Phase 3 — Year 2: Train and release
- Identify the next generation of leaders (under 40, under 30, under 20). Give them real territory, not advisory roles.
- Launch a Multiple-track stream (Hendricks’ third model) — a young-adult / second-gen ministry that is peer-led, not parent-led. Hendricks: “It has to be solved by the second-generation themselves.”
- Apprentice 2–3 lay ministers toward formal pastoral function. Begin internal lay-pastor formation.
- Open the network. Stark’s principle: a movement grows in proportion to its members’ contacts with non-members. Track and celebrate this.
- The Blessing taught from the inside out — meaning before mechanics — both internally and externally.
Phase 4 — Years 3–4: Saturate the local context
- Move from attracting individuals to engaging households. Home blessings, family ministry, hospitality across generations.
- Adopt Seeker elements (Hendricks’ fourth model) for specific occasions — Christmas, Easter, True Parents Day — where the service is explicitly designed for the friend a member brings.
- Public identity: stop hiding the name. Sugita’s lesson — the church grew because he openly proclaimed True Parents, not in spite of it. Discretion has not protected us; it has muted us.
- Develop one or two flagship outward-facing initiatives that serve the neighborhood without strings — schools, recovery, marriage support, youth — chosen by lay leaders, not assigned from above.
- First measurable goal: net growth in the Congregation ring of 25% over the prior baseline.
Phase 5 — Year 5: Plant
- A growing church plants. A self-protecting church does not.
- Satellite model (Hendricks’ fifth): identify 1–2 households called to plant — a Twin Cities second site, an outstate site, a campus site, whatever the Spirit names — and release them with sponsorship, not control.
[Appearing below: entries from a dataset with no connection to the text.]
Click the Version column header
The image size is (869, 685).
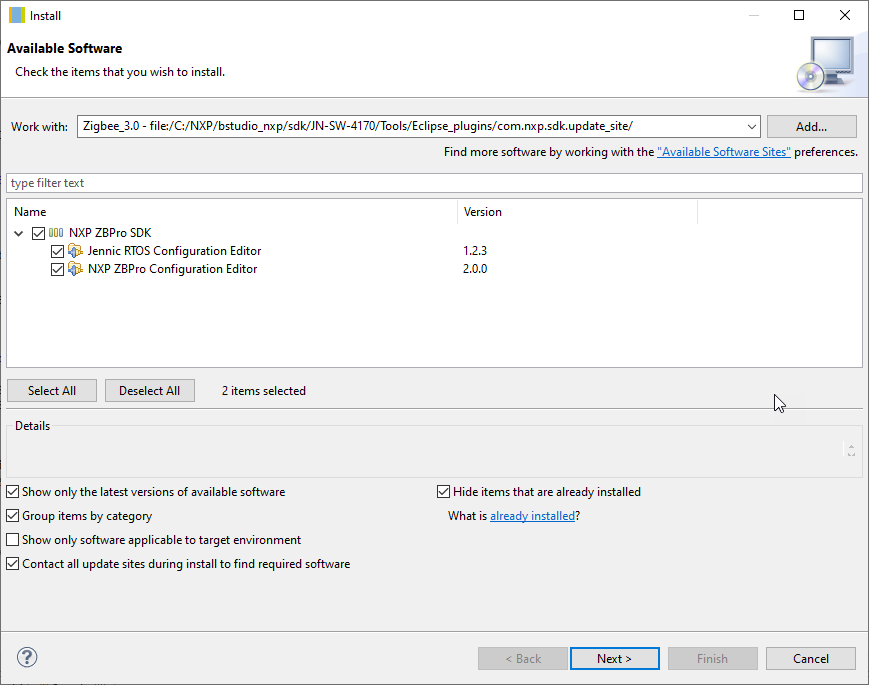coord(577,212)
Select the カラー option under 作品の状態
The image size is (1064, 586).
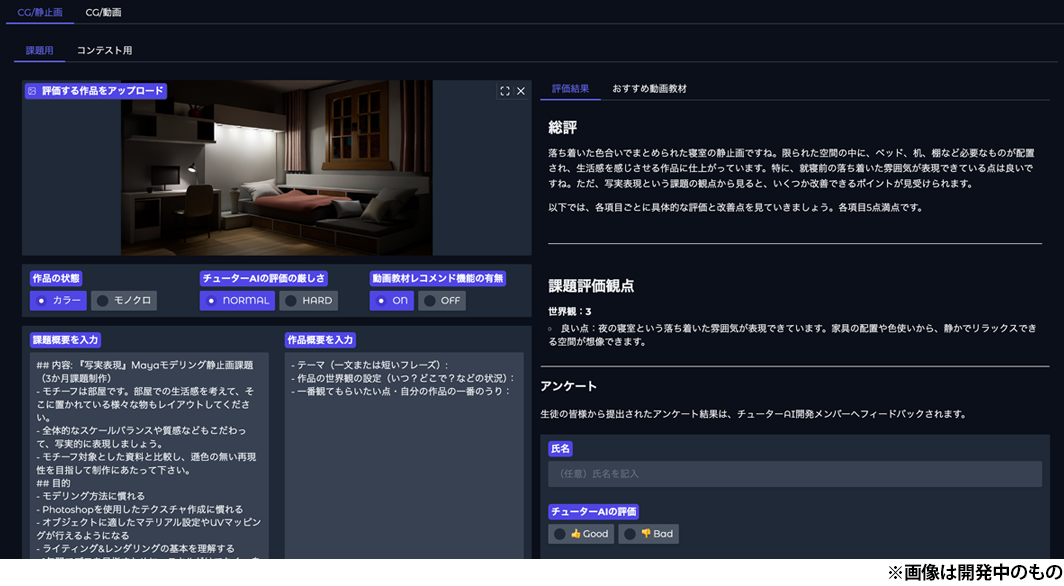(x=57, y=300)
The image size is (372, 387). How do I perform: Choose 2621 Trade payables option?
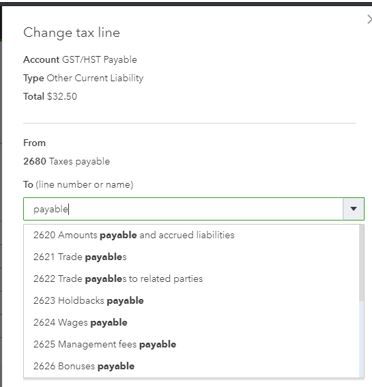[191, 257]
- Begin the second-generation handoff in earnest. Leadership rotation becomes normal, not exceptional.
- MNFC understood — by itself and by the neighborhood — as a church that produces churches.
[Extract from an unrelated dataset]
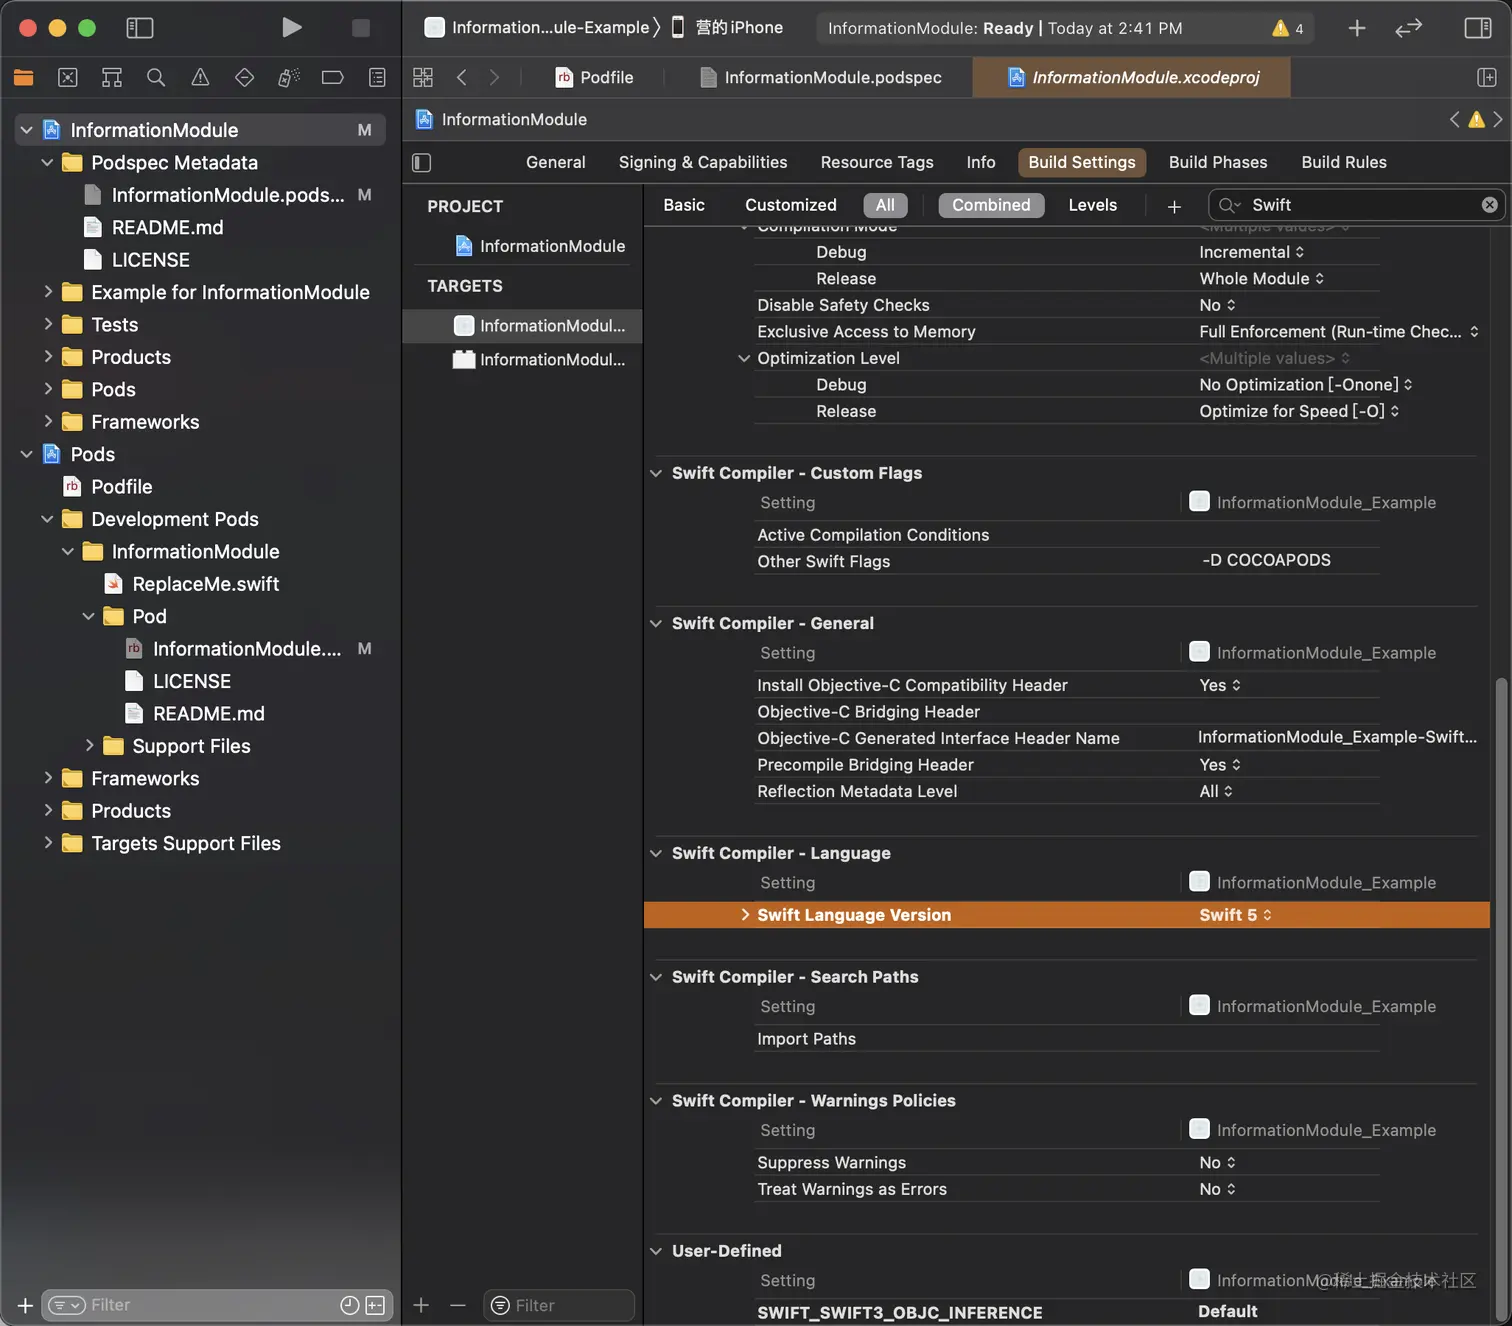
Task: Open the Swift Language Version dropdown
Action: pyautogui.click(x=1235, y=915)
6. What this asks of you specifically
Stated plainly, with full awareness of the cost.
- Preach evangelism as discipleship, not as an extra burden on already-tired members. The pulpit is the only place the calling becomes normative.
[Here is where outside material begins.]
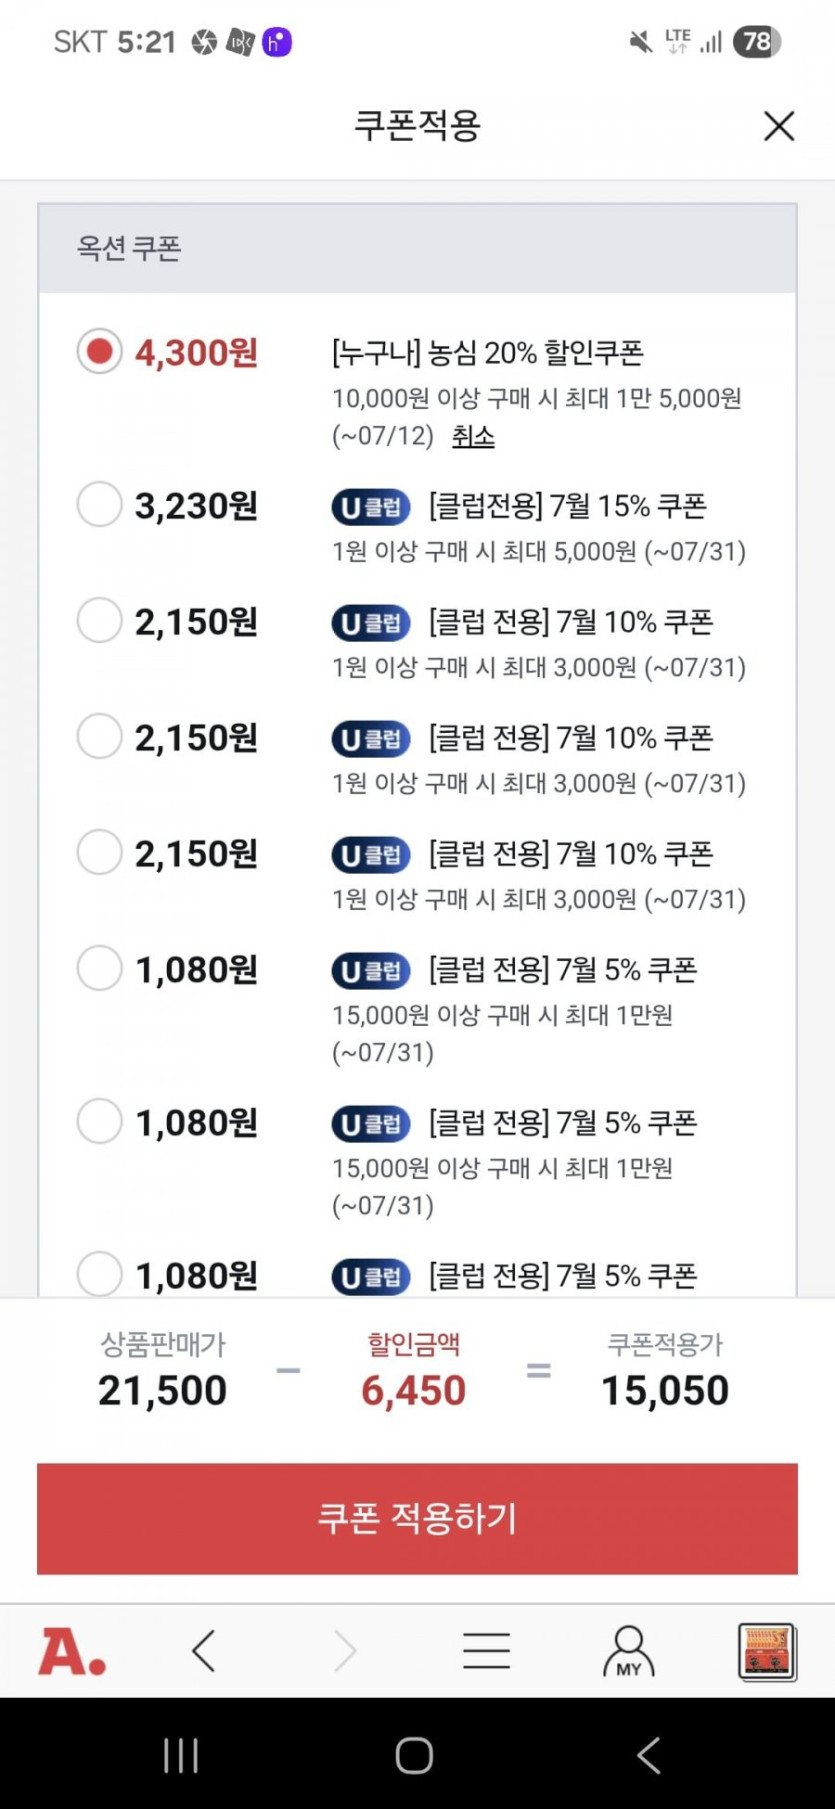The image size is (835, 1809).
Task: Tap the browser forward arrow
Action: point(345,1651)
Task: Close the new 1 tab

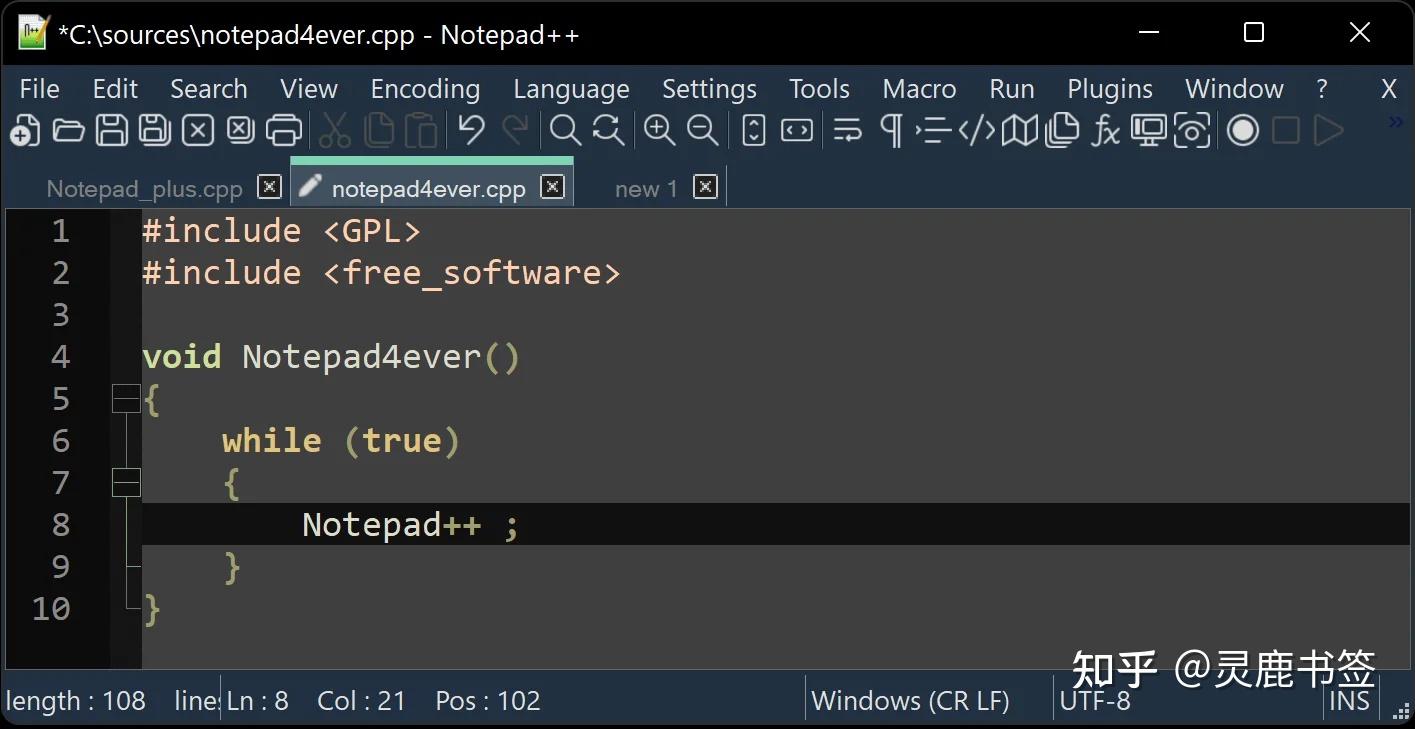Action: pyautogui.click(x=705, y=187)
- Release control before you feel ready to. Hendricks and Warren agree on this and so do the case studies. The pastor’s instinct to safeguard quality through personal involvement is the single biggest brake on growth in mature churches.
- Tolerate experiments that fail. A populist church grows by running ten small bets, killing seven, scaling three.
- Name the target community out loud. Until MNFC has an answer to “who specifically are we trying to reach?”, every program will be designed for ourselves.
- Make the Blessing legible. Teach the meaning before the procedure. To insiders and outsiders both.
- Measure differently. Not Sunday attendance alone — movement across the Circles of Commitment. What we measure is what we produce.
7. The cost of not doing this
Hendricks: “It takes super-human effort to grow a church, so if we are not sure that it is really necessary, the outcome is predictable.”
If MNFC remains as it is:
- It will stay warm and sincere — for a season.
- The Core ring will keep carrying the church on goodwill and overwork until burnout breaks structurally what affection has been holding together.
- The second generation will not inherit a church; they will inherit a memory of one and look for spiritual home elsewhere.
- The Blessing will remain a private mechanic rather than public good news.
- The mission entrusted to True Parents’ followers in this region — the third responsibility — will pass, in this generation, undelivered.
This is not a prediction made in alarm. It is the pattern Hendricks documents across three centuries of American church history. We are not exempt from it.
8. The ask
Not adoption of this plan. Three things only:
- Read both books. Hendricks first (it’s ours), Warren second (it’s the structure).
- Pray about whether the Divine Principle’s call to believers’ responsibility is being met by MNFC’s current posture.
- If the answer is no, let us begin Phase 1 together — not as a strategy, but as repentance and re-commissioning.
The rest can be discerned in its own time. But the first step has to come from the pulpit.
Offered with love for this church and trust in your leadership.